### [THE INPUT]
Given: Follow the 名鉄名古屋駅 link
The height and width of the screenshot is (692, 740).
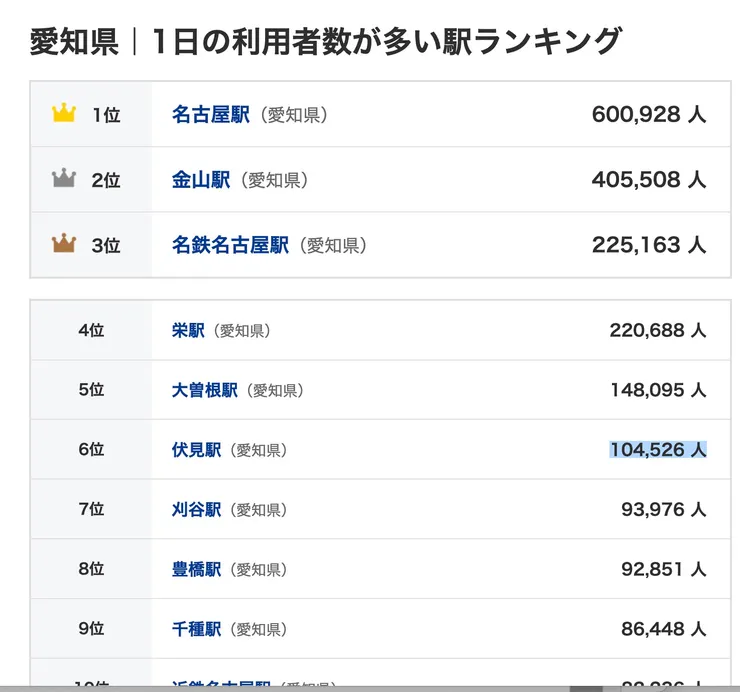Looking at the screenshot, I should pos(230,245).
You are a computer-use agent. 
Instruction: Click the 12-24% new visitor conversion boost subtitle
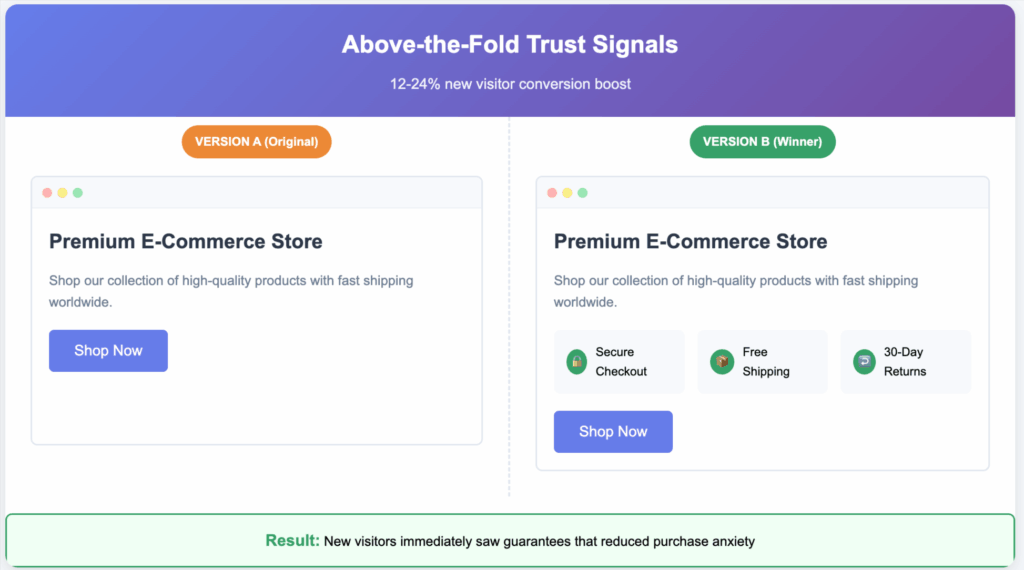point(510,84)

### [DIRECTIVE]
Return every line of the items above word for word, without the pictures.

### [SOLUTION TO THIS PROBLEM]
Given: Follow the 名鉄名古屋駅 link
The height and width of the screenshot is (692, 740).
Looking at the screenshot, I should pos(230,245).
You are a computer-use agent. 
Instruction: Click the 12-24% new visitor conversion boost subtitle
point(510,84)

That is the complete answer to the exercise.